## Exercise aim
Report every line of the records below that contains the string "logo", copying each such line in full. Case counts, so only an exact match in upper and lower case qualifies.

--- begin ---

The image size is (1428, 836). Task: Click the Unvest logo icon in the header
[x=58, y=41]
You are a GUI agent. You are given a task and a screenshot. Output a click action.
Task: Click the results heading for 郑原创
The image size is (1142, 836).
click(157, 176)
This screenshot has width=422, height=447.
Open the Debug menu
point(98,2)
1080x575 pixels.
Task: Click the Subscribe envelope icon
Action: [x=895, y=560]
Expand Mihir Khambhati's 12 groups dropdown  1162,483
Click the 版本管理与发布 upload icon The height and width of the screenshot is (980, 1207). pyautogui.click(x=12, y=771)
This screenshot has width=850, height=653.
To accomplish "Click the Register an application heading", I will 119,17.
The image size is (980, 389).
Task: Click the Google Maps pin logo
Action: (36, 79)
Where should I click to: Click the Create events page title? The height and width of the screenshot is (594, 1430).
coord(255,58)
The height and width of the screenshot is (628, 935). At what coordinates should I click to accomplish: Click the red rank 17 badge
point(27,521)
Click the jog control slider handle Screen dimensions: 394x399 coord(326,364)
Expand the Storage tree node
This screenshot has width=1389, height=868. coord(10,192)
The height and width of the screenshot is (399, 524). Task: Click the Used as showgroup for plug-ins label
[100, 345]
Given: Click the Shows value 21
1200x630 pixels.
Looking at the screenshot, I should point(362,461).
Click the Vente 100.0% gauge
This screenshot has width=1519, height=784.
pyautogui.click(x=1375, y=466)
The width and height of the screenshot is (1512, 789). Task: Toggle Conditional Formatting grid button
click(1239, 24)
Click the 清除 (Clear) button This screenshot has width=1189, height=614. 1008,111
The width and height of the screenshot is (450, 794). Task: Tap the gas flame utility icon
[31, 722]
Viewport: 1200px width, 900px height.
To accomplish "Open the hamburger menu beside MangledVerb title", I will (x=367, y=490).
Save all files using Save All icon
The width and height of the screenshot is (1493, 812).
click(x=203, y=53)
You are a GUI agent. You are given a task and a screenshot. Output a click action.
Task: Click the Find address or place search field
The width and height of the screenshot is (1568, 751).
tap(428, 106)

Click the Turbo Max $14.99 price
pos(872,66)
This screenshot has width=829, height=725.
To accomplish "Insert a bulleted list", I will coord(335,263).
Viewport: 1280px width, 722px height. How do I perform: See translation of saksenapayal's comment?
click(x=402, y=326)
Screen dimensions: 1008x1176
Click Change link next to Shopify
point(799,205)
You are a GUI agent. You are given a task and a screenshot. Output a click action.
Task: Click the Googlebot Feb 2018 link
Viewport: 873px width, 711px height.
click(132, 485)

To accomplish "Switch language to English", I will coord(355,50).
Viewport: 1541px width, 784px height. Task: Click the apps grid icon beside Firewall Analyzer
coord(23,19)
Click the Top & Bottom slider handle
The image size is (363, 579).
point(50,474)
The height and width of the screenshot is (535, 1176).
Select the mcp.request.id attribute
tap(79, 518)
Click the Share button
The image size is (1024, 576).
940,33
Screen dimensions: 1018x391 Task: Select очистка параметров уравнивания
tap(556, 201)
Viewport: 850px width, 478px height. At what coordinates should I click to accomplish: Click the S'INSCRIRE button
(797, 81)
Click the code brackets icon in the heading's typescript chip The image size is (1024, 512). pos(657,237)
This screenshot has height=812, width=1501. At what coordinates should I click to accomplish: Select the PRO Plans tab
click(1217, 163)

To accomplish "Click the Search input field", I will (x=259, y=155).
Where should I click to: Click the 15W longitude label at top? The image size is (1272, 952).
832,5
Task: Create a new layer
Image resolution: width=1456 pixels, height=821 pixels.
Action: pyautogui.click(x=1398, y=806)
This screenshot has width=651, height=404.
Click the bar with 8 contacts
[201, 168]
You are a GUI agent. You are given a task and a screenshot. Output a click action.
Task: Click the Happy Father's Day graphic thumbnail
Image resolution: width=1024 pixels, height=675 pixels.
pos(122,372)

--- end ---

## Finished answer
The image size is (1428, 836). Task: Click the Unvest logo icon in the header
Task: Click the Google Maps pin logo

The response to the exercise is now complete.